-- TASK INPUT follows --

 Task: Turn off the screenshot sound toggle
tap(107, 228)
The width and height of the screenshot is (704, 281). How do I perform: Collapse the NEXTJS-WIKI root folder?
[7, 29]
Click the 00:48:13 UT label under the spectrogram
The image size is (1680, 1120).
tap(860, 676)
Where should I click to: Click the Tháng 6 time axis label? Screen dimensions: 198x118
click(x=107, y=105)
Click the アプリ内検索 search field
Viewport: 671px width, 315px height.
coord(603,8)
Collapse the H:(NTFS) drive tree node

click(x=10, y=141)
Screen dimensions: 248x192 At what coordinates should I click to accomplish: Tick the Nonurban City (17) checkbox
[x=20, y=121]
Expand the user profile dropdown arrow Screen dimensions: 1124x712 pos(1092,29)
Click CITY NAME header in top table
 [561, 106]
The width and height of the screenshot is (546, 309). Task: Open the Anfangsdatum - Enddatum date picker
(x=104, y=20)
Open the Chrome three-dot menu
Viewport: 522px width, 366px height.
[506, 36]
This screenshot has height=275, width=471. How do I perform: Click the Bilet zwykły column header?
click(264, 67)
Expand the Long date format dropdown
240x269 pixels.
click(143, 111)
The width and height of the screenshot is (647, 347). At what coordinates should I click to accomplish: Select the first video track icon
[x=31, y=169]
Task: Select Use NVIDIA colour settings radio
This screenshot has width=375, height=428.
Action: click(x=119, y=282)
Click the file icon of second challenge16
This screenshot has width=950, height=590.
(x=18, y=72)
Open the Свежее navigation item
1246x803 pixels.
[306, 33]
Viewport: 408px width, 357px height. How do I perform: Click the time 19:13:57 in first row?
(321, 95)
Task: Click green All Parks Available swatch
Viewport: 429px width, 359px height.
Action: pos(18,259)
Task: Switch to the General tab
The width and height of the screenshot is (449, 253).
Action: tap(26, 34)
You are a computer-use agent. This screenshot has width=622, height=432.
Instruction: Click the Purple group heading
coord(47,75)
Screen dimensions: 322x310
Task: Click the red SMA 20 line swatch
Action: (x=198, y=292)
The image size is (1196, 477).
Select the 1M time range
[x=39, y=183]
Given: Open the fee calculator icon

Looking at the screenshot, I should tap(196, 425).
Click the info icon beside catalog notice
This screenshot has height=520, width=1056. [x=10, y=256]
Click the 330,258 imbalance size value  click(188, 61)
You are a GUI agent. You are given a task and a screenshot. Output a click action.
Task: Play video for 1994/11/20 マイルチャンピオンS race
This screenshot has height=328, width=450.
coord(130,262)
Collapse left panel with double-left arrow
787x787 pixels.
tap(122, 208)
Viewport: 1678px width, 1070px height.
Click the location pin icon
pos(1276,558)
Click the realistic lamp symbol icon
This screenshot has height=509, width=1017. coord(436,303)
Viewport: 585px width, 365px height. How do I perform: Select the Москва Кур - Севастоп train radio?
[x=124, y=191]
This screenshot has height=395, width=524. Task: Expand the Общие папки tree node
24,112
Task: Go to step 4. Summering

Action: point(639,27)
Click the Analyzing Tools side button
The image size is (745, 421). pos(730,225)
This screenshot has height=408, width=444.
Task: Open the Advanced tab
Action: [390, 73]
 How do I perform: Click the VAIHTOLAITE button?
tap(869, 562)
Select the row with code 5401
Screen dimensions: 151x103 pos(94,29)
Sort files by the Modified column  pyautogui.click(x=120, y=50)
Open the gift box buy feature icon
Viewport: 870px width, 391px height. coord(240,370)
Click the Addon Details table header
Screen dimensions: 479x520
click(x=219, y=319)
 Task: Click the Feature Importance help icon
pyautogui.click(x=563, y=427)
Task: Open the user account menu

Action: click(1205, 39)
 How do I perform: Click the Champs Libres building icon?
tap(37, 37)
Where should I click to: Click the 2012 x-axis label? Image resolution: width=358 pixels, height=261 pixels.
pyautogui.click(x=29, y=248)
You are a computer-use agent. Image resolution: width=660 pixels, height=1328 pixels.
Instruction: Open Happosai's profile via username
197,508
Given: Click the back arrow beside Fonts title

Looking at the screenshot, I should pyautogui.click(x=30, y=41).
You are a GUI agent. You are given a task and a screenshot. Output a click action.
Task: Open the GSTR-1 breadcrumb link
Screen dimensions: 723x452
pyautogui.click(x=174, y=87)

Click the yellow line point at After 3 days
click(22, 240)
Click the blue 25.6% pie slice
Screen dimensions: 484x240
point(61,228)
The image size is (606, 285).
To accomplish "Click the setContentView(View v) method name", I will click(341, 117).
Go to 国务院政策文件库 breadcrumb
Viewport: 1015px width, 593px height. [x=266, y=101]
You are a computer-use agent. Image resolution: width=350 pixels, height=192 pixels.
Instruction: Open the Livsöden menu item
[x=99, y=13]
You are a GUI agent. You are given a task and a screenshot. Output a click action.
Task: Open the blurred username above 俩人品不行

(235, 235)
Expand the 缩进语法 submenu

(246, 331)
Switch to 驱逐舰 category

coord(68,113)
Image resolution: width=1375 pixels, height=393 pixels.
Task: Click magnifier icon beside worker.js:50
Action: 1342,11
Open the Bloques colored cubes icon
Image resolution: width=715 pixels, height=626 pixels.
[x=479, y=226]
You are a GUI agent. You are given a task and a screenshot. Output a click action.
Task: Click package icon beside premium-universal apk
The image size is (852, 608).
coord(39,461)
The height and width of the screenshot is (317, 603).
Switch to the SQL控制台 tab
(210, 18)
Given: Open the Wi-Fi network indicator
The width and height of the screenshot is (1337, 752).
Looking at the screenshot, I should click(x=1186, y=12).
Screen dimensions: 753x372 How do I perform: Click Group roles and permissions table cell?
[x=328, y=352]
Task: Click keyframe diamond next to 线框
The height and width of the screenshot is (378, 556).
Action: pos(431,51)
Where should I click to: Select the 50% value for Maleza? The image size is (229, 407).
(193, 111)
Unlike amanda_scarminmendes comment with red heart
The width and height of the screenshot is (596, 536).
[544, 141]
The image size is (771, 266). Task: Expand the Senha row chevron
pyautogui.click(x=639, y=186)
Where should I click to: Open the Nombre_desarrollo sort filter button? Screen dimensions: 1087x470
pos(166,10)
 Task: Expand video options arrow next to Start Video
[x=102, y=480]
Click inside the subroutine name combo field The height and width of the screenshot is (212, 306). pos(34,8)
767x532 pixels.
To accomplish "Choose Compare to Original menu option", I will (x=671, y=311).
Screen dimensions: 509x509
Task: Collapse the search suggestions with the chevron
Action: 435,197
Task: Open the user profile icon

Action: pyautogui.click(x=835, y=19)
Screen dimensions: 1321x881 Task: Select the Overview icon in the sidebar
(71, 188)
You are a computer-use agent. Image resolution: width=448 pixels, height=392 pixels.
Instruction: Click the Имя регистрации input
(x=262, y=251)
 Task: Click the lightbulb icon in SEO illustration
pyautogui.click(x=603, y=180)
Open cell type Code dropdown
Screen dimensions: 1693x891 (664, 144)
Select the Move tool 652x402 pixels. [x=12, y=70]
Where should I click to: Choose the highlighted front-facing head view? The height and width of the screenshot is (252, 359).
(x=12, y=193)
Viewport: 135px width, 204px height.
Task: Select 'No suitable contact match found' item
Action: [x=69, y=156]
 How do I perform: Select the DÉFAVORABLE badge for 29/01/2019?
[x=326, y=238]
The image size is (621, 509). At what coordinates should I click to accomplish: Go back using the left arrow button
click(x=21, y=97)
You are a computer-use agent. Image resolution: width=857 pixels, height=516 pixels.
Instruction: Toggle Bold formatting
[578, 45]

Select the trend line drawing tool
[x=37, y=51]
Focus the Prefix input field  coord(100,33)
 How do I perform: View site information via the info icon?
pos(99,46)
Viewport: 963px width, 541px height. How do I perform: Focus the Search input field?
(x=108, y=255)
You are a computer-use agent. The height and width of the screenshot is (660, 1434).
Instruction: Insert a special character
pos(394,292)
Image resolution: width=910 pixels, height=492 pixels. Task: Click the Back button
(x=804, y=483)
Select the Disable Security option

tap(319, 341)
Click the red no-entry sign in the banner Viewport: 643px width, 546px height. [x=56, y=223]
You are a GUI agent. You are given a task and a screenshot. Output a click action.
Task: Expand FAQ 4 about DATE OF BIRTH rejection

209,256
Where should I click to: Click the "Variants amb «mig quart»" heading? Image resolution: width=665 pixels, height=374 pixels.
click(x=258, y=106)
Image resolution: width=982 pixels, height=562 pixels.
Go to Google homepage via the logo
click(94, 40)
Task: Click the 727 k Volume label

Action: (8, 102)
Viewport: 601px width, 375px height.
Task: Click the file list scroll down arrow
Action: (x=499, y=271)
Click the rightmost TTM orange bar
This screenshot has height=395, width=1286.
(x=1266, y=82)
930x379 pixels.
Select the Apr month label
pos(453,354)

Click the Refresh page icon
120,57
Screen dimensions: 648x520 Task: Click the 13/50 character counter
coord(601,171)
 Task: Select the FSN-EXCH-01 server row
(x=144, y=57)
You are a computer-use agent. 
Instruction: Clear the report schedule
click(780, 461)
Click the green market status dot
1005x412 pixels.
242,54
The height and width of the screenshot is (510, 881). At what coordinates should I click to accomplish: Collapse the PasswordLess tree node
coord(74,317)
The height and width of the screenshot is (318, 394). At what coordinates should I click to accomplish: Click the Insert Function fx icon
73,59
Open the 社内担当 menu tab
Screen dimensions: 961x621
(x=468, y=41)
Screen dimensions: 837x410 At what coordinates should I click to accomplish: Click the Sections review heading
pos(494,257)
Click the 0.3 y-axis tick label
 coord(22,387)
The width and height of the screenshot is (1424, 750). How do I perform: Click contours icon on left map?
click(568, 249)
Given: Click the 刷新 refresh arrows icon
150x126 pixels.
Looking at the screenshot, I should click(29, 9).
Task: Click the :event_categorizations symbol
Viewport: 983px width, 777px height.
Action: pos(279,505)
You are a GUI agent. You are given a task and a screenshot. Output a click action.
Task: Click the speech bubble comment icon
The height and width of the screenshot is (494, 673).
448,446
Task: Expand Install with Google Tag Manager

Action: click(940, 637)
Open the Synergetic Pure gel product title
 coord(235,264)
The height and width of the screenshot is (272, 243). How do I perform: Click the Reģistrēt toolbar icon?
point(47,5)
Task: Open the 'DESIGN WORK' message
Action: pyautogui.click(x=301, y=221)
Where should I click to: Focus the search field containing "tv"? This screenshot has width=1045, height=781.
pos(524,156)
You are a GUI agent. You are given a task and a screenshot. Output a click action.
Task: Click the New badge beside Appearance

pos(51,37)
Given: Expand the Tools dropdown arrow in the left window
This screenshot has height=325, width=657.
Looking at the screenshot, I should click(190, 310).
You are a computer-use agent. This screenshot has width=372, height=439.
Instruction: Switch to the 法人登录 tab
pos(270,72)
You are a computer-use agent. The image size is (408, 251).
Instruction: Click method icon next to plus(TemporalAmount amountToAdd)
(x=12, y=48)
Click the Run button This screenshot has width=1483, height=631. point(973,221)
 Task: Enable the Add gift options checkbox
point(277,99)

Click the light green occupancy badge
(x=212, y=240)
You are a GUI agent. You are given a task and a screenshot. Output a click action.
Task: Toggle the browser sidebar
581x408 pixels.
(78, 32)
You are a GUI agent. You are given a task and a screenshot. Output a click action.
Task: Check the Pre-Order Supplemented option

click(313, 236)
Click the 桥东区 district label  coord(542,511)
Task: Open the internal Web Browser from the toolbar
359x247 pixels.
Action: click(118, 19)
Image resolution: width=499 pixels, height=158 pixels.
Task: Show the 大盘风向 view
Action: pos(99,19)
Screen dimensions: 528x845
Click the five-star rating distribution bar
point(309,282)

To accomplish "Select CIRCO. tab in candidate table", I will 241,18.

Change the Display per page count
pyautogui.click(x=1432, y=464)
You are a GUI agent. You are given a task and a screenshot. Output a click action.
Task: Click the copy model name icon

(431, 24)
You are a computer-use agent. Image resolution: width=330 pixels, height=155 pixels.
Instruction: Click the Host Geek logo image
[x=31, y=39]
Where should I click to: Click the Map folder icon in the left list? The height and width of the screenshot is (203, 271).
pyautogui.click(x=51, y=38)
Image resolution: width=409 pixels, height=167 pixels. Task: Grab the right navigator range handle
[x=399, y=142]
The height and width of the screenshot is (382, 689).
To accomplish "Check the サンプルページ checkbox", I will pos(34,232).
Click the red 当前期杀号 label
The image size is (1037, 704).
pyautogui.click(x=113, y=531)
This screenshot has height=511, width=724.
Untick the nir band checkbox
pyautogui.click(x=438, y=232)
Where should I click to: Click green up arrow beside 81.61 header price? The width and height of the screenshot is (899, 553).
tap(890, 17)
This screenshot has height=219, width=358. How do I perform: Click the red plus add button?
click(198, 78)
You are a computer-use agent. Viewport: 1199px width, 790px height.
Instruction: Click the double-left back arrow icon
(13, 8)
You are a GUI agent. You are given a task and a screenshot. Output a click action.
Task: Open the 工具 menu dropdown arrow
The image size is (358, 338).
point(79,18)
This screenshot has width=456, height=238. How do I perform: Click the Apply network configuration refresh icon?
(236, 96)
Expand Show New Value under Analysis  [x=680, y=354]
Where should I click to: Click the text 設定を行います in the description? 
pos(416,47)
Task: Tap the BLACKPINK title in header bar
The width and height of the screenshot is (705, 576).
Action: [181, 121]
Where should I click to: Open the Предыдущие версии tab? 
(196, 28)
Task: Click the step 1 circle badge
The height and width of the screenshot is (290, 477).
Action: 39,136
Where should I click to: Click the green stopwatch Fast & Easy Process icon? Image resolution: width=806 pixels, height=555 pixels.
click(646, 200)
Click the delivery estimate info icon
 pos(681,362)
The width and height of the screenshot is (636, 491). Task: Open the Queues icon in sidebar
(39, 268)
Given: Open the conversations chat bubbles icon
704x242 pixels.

-- TASK INPUT concluded --

> _EXERCISE OBJECTIVE_
Of the entries listed above, reproduce only the lines starting at the line containing "The height and width of the screenshot is (272, 243)." and ending at the line containing "Task: Open the internal". Include both, exactly as they stand.

> _TASK RESPONSE_
The height and width of the screenshot is (272, 243). How do I perform: Click the Reģistrēt toolbar icon?
point(47,5)
Task: Open the 'DESIGN WORK' message
Action: pyautogui.click(x=301, y=221)
Where should I click to: Focus the search field containing "tv"? This screenshot has width=1045, height=781.
pos(524,156)
You are a GUI agent. You are given a task and a screenshot. Output a click action.
Task: Click the New badge beside Appearance

pos(51,37)
Given: Expand the Tools dropdown arrow in the left window
This screenshot has height=325, width=657.
Looking at the screenshot, I should click(190, 310).
You are a computer-use agent. This screenshot has width=372, height=439.
Instruction: Switch to the 法人登录 tab
pos(270,72)
You are a computer-use agent. The image size is (408, 251).
Instruction: Click method icon next to plus(TemporalAmount amountToAdd)
(x=12, y=48)
Click the Run button This screenshot has width=1483, height=631. point(973,221)
 Task: Enable the Add gift options checkbox
point(277,99)

Click the light green occupancy badge
(x=212, y=240)
You are a GUI agent. You are given a task and a screenshot. Output a click action.
Task: Toggle the browser sidebar
581x408 pixels.
(78, 32)
You are a GUI agent. You are given a task and a screenshot. Output a click action.
Task: Check the Pre-Order Supplemented option

click(313, 236)
Click the 桥东区 district label  coord(542,511)
Task: Open the internal Web Browser from the toolbar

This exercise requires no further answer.